YOUR OBJECTIVE
The full set of records must be set down verbatim.
+++ DATA
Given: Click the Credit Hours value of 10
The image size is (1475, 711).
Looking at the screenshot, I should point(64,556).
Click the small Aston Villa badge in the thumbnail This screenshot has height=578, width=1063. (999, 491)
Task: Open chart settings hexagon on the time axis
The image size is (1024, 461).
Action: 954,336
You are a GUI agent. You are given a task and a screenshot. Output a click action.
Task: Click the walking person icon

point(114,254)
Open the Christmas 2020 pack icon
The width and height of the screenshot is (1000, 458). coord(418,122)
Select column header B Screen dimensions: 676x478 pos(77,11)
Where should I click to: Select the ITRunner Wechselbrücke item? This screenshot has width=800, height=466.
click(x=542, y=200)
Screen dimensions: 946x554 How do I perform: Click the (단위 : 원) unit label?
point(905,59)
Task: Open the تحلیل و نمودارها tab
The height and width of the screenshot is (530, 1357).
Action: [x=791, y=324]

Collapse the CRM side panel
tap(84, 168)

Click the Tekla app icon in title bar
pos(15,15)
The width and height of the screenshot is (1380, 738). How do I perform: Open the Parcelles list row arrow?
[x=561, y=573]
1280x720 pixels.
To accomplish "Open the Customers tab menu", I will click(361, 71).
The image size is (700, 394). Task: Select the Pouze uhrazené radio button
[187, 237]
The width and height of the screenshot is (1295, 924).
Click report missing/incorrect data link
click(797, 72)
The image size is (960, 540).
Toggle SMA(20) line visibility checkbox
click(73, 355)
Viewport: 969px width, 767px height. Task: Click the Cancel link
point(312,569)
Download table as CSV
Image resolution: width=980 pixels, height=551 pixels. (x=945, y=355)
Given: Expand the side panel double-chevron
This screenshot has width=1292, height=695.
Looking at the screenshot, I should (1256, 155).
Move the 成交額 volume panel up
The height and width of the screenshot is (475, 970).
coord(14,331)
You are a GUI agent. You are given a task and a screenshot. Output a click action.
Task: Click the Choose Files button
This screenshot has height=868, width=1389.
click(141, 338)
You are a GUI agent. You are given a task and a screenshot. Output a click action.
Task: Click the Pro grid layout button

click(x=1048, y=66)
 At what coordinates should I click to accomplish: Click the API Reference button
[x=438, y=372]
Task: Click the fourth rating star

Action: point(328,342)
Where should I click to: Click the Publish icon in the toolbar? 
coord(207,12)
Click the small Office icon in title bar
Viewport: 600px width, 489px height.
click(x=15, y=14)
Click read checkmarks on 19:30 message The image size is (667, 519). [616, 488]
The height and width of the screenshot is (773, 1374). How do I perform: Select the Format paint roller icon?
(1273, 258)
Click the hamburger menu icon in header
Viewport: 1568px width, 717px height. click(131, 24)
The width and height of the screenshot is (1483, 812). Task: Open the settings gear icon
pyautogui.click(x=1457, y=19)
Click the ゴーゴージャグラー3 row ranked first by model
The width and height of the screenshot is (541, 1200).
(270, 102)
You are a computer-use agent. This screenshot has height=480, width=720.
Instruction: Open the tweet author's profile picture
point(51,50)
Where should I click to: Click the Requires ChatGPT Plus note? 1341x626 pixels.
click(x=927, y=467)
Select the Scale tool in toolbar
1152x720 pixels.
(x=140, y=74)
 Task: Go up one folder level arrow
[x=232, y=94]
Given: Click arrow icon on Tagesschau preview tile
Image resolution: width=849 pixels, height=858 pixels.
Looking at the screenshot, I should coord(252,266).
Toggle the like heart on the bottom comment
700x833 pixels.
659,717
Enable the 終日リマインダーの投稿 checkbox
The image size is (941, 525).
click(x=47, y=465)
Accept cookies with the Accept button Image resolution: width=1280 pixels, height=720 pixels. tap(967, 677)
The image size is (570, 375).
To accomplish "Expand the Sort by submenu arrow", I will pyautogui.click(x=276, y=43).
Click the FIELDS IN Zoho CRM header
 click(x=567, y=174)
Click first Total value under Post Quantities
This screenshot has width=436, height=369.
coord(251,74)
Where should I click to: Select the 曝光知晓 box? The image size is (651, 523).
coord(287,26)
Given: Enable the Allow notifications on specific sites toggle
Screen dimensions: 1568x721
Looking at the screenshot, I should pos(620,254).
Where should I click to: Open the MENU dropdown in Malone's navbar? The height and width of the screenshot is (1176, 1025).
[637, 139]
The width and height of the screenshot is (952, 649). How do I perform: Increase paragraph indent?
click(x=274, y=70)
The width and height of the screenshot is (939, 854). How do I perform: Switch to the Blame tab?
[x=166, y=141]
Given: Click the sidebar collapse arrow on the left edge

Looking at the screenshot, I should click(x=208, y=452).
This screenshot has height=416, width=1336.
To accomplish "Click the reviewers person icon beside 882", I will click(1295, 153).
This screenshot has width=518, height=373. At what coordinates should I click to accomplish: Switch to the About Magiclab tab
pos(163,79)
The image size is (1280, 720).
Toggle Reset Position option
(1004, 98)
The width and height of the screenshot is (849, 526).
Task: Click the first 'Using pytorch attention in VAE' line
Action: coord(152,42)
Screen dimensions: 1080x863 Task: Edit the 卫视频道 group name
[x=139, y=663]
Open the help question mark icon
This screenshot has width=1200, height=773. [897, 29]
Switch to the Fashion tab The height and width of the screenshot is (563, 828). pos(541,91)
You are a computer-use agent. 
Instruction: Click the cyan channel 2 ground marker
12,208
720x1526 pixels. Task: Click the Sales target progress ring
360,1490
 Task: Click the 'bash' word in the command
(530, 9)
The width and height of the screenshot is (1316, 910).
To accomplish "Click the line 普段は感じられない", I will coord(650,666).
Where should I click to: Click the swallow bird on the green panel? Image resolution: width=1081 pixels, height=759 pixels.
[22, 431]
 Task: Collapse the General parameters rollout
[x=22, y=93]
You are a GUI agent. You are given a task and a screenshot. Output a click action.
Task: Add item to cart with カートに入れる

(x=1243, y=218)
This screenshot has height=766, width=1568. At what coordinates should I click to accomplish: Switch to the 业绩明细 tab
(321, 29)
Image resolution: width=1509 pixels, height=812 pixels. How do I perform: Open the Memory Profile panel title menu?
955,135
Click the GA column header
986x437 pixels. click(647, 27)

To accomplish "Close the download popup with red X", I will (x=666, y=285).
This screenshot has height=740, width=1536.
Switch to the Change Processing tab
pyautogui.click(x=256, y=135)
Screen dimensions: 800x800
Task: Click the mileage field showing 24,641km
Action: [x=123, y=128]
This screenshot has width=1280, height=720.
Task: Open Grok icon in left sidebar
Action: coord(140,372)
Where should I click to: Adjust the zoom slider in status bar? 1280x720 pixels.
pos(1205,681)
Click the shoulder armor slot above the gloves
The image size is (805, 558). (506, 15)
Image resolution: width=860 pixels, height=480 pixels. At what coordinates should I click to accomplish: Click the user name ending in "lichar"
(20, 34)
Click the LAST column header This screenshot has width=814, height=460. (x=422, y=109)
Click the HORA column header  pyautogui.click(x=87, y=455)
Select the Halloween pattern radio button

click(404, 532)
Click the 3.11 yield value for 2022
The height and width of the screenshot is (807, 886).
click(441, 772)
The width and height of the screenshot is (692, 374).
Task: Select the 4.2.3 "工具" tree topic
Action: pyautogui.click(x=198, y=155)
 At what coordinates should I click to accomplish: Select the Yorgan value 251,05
++++++
YOUR RESPONSE
Given: Click the Credit Hours value of 10
The image size is (1475, 711).
Looking at the screenshot, I should point(64,556).
Click the small Aston Villa badge in the thumbnail This screenshot has height=578, width=1063. (999, 491)
Task: Open chart settings hexagon on the time axis
The image size is (1024, 461).
Action: 954,336
You are a GUI agent. You are given a task and a screenshot. Output a click action.
Task: Click the walking person icon

point(114,254)
Open the Christmas 2020 pack icon
The width and height of the screenshot is (1000, 458). coord(418,122)
Select column header B Screen dimensions: 676x478 pos(77,11)
Where should I click to: Select the ITRunner Wechselbrücke item? This screenshot has width=800, height=466.
click(x=542, y=200)
Screen dimensions: 946x554 How do I perform: Click the (단위 : 원) unit label?
point(905,59)
Task: Open the تحلیل و نمودارها tab
The height and width of the screenshot is (530, 1357).
Action: [x=791, y=324]

Collapse the CRM side panel
tap(84, 168)

Click the Tekla app icon in title bar
pos(15,15)
The width and height of the screenshot is (1380, 738). How do I perform: Open the Parcelles list row arrow?
[x=561, y=573]
1280x720 pixels.
To accomplish "Open the Customers tab menu", I will click(361, 71).
The image size is (700, 394). Task: Select the Pouze uhrazené radio button
[187, 237]
The width and height of the screenshot is (1295, 924).
Click report missing/incorrect data link
click(797, 72)
The image size is (960, 540).
Toggle SMA(20) line visibility checkbox
click(73, 355)
Viewport: 969px width, 767px height. Task: Click the Cancel link
point(312,569)
Download table as CSV
Image resolution: width=980 pixels, height=551 pixels. (x=945, y=355)
Given: Expand the side panel double-chevron
This screenshot has width=1292, height=695.
Looking at the screenshot, I should (1256, 155).
Move the 成交額 volume panel up
The height and width of the screenshot is (475, 970).
coord(14,331)
You are a GUI agent. You are given a task and a screenshot. Output a click action.
Task: Click the Choose Files button
This screenshot has height=868, width=1389.
click(141, 338)
You are a GUI agent. You are given a task and a screenshot. Output a click action.
Task: Click the Pro grid layout button

click(x=1048, y=66)
 At what coordinates should I click to accomplish: Click the API Reference button
[x=438, y=372]
Task: Click the fourth rating star

Action: point(328,342)
Where should I click to: Click the Publish icon in the toolbar? 
coord(207,12)
Click the small Office icon in title bar
Viewport: 600px width, 489px height.
click(x=15, y=14)
Click read checkmarks on 19:30 message The image size is (667, 519). [616, 488]
The height and width of the screenshot is (773, 1374). How do I perform: Select the Format paint roller icon?
(1273, 258)
Click the hamburger menu icon in header
Viewport: 1568px width, 717px height. click(131, 24)
The width and height of the screenshot is (1483, 812). Task: Open the settings gear icon
pyautogui.click(x=1457, y=19)
Click the ゴーゴージャグラー3 row ranked first by model
The width and height of the screenshot is (541, 1200).
(270, 102)
You are a computer-use agent. This screenshot has height=480, width=720.
Instruction: Open the tweet author's profile picture
point(51,50)
Where should I click to: Click the Requires ChatGPT Plus note? 1341x626 pixels.
click(x=927, y=467)
Select the Scale tool in toolbar
1152x720 pixels.
(x=140, y=74)
 Task: Go up one folder level arrow
[x=232, y=94]
Given: Click arrow icon on Tagesschau preview tile
Image resolution: width=849 pixels, height=858 pixels.
Looking at the screenshot, I should coord(252,266).
Toggle the like heart on the bottom comment
700x833 pixels.
659,717
Enable the 終日リマインダーの投稿 checkbox
The image size is (941, 525).
click(x=47, y=465)
Accept cookies with the Accept button Image resolution: width=1280 pixels, height=720 pixels. tap(967, 677)
The image size is (570, 375).
To accomplish "Expand the Sort by submenu arrow", I will pyautogui.click(x=276, y=43).
Click the FIELDS IN Zoho CRM header
 click(x=567, y=174)
Click first Total value under Post Quantities
This screenshot has width=436, height=369.
coord(251,74)
Where should I click to: Select the 曝光知晓 box? The image size is (651, 523).
coord(287,26)
Given: Enable the Allow notifications on specific sites toggle
Screen dimensions: 1568x721
Looking at the screenshot, I should pos(620,254).
Where should I click to: Open the MENU dropdown in Malone's navbar? The height and width of the screenshot is (1176, 1025).
[637, 139]
The width and height of the screenshot is (952, 649). How do I perform: Increase paragraph indent?
click(x=274, y=70)
The width and height of the screenshot is (939, 854). How do I perform: Switch to the Blame tab?
[x=166, y=141]
Given: Click the sidebar collapse arrow on the left edge

Looking at the screenshot, I should click(x=208, y=452).
This screenshot has height=416, width=1336.
To accomplish "Click the reviewers person icon beside 882", I will click(1295, 153).
This screenshot has width=518, height=373. At what coordinates should I click to accomplish: Switch to the About Magiclab tab
pos(163,79)
The image size is (1280, 720).
Toggle Reset Position option
(1004, 98)
The width and height of the screenshot is (849, 526).
Task: Click the first 'Using pytorch attention in VAE' line
Action: coord(152,42)
Screen dimensions: 1080x863 Task: Edit the 卫视频道 group name
[x=139, y=663]
Open the help question mark icon
This screenshot has width=1200, height=773. [897, 29]
Switch to the Fashion tab The height and width of the screenshot is (563, 828). pos(541,91)
You are a computer-use agent. 
Instruction: Click the cyan channel 2 ground marker
12,208
720x1526 pixels. Task: Click the Sales target progress ring
360,1490
 Task: Click the 'bash' word in the command
(530, 9)
The width and height of the screenshot is (1316, 910).
To accomplish "Click the line 普段は感じられない", I will coord(650,666).
Where should I click to: Click the swallow bird on the green panel? Image resolution: width=1081 pixels, height=759 pixels.
[22, 431]
 Task: Collapse the General parameters rollout
[x=22, y=93]
You are a GUI agent. You are given a task and a screenshot. Output a click action.
Task: Add item to cart with カートに入れる

(x=1243, y=218)
This screenshot has height=766, width=1568. At what coordinates should I click to accomplish: Switch to the 业绩明细 tab
(321, 29)
Image resolution: width=1509 pixels, height=812 pixels. How do I perform: Open the Memory Profile panel title menu?
955,135
Click the GA column header
986x437 pixels. click(647, 27)

To accomplish "Close the download popup with red X", I will (x=666, y=285).
This screenshot has height=740, width=1536.
Switch to the Change Processing tab
pyautogui.click(x=256, y=135)
Screen dimensions: 800x800
Task: Click the mileage field showing 24,641km
Action: [x=123, y=128]
This screenshot has width=1280, height=720.
Task: Open Grok icon in left sidebar
Action: coord(140,372)
Where should I click to: Adjust the zoom slider in status bar? 1280x720 pixels.
pos(1205,681)
Click the shoulder armor slot above the gloves
The image size is (805, 558). (506, 15)
Image resolution: width=860 pixels, height=480 pixels. At what coordinates should I click to accomplish: Click the user name ending in "lichar"
(20, 34)
Click the LAST column header This screenshot has width=814, height=460. (x=422, y=109)
Click the HORA column header  pyautogui.click(x=87, y=455)
Select the Halloween pattern radio button

click(404, 532)
Click the 3.11 yield value for 2022
The height and width of the screenshot is (807, 886).
click(441, 772)
The width and height of the screenshot is (692, 374).
Task: Select the 4.2.3 "工具" tree topic
Action: pyautogui.click(x=198, y=155)
 At what coordinates should I click to accomplish: Select the Yorgan value 251,05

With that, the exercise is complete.